### Short exercise
Reproduce every line of the material below without any change.

### Task material
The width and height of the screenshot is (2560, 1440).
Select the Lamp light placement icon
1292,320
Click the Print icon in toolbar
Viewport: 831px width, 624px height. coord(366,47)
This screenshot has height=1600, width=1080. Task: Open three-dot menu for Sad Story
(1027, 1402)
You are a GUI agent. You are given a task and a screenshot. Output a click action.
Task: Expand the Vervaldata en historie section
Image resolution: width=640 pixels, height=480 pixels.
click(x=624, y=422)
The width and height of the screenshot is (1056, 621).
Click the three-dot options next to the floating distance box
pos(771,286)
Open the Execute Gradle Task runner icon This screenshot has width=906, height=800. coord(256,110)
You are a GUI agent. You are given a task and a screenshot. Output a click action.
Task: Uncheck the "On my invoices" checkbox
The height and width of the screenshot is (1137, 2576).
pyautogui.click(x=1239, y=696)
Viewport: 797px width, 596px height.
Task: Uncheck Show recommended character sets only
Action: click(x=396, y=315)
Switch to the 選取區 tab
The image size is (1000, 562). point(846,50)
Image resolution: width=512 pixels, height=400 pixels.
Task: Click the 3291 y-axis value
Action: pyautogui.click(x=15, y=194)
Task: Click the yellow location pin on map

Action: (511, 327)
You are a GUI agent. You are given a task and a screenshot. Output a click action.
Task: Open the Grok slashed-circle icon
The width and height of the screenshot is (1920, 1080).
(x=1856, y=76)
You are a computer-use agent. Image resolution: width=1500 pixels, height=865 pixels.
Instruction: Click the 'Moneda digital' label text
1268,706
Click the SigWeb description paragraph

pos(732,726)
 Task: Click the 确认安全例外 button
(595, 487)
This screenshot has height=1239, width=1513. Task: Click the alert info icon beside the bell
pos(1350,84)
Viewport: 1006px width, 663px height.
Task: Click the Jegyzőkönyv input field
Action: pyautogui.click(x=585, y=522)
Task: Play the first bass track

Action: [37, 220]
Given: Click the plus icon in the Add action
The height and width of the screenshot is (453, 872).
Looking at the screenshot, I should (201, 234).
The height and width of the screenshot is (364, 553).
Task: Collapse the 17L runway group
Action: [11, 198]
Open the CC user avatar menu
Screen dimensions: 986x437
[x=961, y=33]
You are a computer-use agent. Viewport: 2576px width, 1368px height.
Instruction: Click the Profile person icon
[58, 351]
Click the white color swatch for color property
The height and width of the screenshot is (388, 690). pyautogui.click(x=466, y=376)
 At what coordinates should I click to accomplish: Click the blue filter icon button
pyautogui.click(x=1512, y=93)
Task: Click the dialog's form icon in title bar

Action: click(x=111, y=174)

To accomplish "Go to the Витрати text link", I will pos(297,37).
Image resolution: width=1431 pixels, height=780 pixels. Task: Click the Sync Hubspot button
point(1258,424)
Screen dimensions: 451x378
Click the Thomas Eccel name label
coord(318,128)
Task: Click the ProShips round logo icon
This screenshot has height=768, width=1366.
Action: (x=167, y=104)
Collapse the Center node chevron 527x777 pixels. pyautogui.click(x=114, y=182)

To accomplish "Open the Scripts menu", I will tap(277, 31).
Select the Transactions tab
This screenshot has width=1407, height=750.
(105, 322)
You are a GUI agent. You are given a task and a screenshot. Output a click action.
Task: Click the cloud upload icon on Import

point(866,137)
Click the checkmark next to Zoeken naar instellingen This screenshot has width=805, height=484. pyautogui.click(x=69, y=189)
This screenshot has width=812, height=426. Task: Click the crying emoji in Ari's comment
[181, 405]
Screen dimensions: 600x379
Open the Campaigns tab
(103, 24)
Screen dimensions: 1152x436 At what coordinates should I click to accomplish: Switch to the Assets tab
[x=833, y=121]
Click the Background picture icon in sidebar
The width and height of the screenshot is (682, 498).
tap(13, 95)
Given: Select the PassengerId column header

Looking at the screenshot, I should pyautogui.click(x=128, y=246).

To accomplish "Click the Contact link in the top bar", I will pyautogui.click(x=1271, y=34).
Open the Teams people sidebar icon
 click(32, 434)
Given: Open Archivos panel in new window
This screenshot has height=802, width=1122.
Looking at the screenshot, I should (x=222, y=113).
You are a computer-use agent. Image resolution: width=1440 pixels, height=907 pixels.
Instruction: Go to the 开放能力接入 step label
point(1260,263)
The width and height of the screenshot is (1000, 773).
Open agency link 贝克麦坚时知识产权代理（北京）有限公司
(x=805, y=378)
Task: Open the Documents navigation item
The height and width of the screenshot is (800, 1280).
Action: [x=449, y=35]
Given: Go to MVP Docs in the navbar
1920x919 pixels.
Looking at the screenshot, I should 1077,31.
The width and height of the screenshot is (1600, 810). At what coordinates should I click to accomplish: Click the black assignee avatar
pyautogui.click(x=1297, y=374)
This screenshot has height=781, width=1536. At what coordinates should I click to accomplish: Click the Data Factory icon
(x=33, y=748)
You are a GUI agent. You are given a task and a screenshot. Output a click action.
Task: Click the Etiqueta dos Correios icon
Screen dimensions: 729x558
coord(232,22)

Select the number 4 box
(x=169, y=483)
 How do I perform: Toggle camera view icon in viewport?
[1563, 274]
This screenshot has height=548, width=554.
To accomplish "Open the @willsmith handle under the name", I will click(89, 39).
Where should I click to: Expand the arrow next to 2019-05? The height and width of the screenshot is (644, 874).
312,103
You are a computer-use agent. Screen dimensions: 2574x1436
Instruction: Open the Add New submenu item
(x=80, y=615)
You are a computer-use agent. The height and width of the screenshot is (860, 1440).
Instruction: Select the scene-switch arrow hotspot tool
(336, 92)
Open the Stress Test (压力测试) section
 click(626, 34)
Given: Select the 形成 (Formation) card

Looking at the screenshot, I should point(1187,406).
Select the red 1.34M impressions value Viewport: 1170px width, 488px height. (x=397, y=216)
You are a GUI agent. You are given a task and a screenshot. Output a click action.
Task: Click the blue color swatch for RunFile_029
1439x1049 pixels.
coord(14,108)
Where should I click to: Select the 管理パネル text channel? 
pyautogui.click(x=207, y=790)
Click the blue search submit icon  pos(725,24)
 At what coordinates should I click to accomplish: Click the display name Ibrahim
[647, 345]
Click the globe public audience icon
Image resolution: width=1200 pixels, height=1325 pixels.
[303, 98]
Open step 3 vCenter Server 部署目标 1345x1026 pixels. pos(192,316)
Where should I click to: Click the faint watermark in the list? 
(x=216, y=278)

### Exercise result
The width and height of the screenshot is (2560, 1440).
Select the Lamp light placement icon
1292,320
Click the Print icon in toolbar
Viewport: 831px width, 624px height. coord(366,47)
This screenshot has height=1600, width=1080. Task: Open three-dot menu for Sad Story
(1027, 1402)
You are a GUI agent. You are given a task and a screenshot. Output a click action.
Task: Expand the Vervaldata en historie section
Image resolution: width=640 pixels, height=480 pixels.
click(x=624, y=422)
The width and height of the screenshot is (1056, 621).
Click the three-dot options next to the floating distance box
pos(771,286)
Open the Execute Gradle Task runner icon This screenshot has width=906, height=800. coord(256,110)
You are a GUI agent. You are given a task and a screenshot. Output a click action.
Task: Uncheck the "On my invoices" checkbox
The height and width of the screenshot is (1137, 2576).
pyautogui.click(x=1239, y=696)
Viewport: 797px width, 596px height.
Task: Uncheck Show recommended character sets only
Action: click(x=396, y=315)
Switch to the 選取區 tab
The image size is (1000, 562). point(846,50)
Image resolution: width=512 pixels, height=400 pixels.
Task: Click the 3291 y-axis value
Action: pyautogui.click(x=15, y=194)
Task: Click the yellow location pin on map

Action: (511, 327)
You are a GUI agent. You are given a task and a screenshot. Output a click action.
Task: Open the Grok slashed-circle icon
The width and height of the screenshot is (1920, 1080).
(x=1856, y=76)
You are a computer-use agent. Image resolution: width=1500 pixels, height=865 pixels.
Instruction: Click the 'Moneda digital' label text
1268,706
Click the SigWeb description paragraph

pos(732,726)
 Task: Click the 确认安全例外 button
(595, 487)
This screenshot has height=1239, width=1513. Task: Click the alert info icon beside the bell
pos(1350,84)
Viewport: 1006px width, 663px height.
Task: Click the Jegyzőkönyv input field
Action: pyautogui.click(x=585, y=522)
Task: Play the first bass track

Action: [37, 220]
Given: Click the plus icon in the Add action
The height and width of the screenshot is (453, 872).
Looking at the screenshot, I should (201, 234).
The height and width of the screenshot is (364, 553).
Task: Collapse the 17L runway group
Action: [11, 198]
Open the CC user avatar menu
Screen dimensions: 986x437
[x=961, y=33]
You are a computer-use agent. Viewport: 2576px width, 1368px height.
Instruction: Click the Profile person icon
[58, 351]
Click the white color swatch for color property
The height and width of the screenshot is (388, 690). pyautogui.click(x=466, y=376)
 At what coordinates should I click to accomplish: Click the blue filter icon button
pyautogui.click(x=1512, y=93)
Task: Click the dialog's form icon in title bar

Action: click(x=111, y=174)

To accomplish "Go to the Витрати text link", I will pos(297,37).
Image resolution: width=1431 pixels, height=780 pixels. Task: Click the Sync Hubspot button
point(1258,424)
Screen dimensions: 451x378
Click the Thomas Eccel name label
coord(318,128)
Task: Click the ProShips round logo icon
This screenshot has height=768, width=1366.
Action: (x=167, y=104)
Collapse the Center node chevron 527x777 pixels. pyautogui.click(x=114, y=182)

To accomplish "Open the Scripts menu", I will tap(277, 31).
Select the Transactions tab
This screenshot has width=1407, height=750.
(105, 322)
You are a GUI agent. You are given a task and a screenshot. Output a click action.
Task: Click the cloud upload icon on Import

point(866,137)
Click the checkmark next to Zoeken naar instellingen This screenshot has width=805, height=484. pyautogui.click(x=69, y=189)
This screenshot has width=812, height=426. Task: Click the crying emoji in Ari's comment
[181, 405]
Screen dimensions: 600x379
Open the Campaigns tab
(103, 24)
Screen dimensions: 1152x436 At what coordinates should I click to accomplish: Switch to the Assets tab
[x=833, y=121]
Click the Background picture icon in sidebar
The width and height of the screenshot is (682, 498).
tap(13, 95)
Given: Select the PassengerId column header

Looking at the screenshot, I should pyautogui.click(x=128, y=246).

To accomplish "Click the Contact link in the top bar", I will pyautogui.click(x=1271, y=34).
Open the Teams people sidebar icon
 click(32, 434)
Given: Open Archivos panel in new window
This screenshot has height=802, width=1122.
Looking at the screenshot, I should (x=222, y=113).
You are a computer-use agent. Image resolution: width=1440 pixels, height=907 pixels.
Instruction: Go to the 开放能力接入 step label
point(1260,263)
The width and height of the screenshot is (1000, 773).
Open agency link 贝克麦坚时知识产权代理（北京）有限公司
(x=805, y=378)
Task: Open the Documents navigation item
The height and width of the screenshot is (800, 1280).
Action: [x=449, y=35]
Given: Go to MVP Docs in the navbar
1920x919 pixels.
Looking at the screenshot, I should 1077,31.
The width and height of the screenshot is (1600, 810). At what coordinates should I click to accomplish: Click the black assignee avatar
pyautogui.click(x=1297, y=374)
This screenshot has height=781, width=1536. At what coordinates should I click to accomplish: Click the Data Factory icon
(x=33, y=748)
You are a GUI agent. You are given a task and a screenshot. Output a click action.
Task: Click the Etiqueta dos Correios icon
Screen dimensions: 729x558
coord(232,22)

Select the number 4 box
(x=169, y=483)
 How do I perform: Toggle camera view icon in viewport?
[1563, 274]
This screenshot has height=548, width=554.
To accomplish "Open the @willsmith handle under the name", I will click(89, 39).
Where should I click to: Expand the arrow next to 2019-05? The height and width of the screenshot is (644, 874).
312,103
You are a computer-use agent. Screen dimensions: 2574x1436
Instruction: Open the Add New submenu item
(x=80, y=615)
You are a computer-use agent. The height and width of the screenshot is (860, 1440).
Instruction: Select the scene-switch arrow hotspot tool
(336, 92)
Open the Stress Test (压力测试) section
 click(626, 34)
Given: Select the 形成 (Formation) card

Looking at the screenshot, I should point(1187,406).
Select the red 1.34M impressions value Viewport: 1170px width, 488px height. (x=397, y=216)
You are a GUI agent. You are given a task and a screenshot. Output a click action.
Task: Click the blue color swatch for RunFile_029
1439x1049 pixels.
coord(14,108)
Where should I click to: Select the 管理パネル text channel? 
pyautogui.click(x=207, y=790)
Click the blue search submit icon  pos(725,24)
 At what coordinates should I click to accomplish: Click the display name Ibrahim
[647, 345]
Click the globe public audience icon
Image resolution: width=1200 pixels, height=1325 pixels.
[303, 98]
Open step 3 vCenter Server 部署目标 1345x1026 pixels. pos(192,316)
Where should I click to: Click the faint watermark in the list? 
(x=216, y=278)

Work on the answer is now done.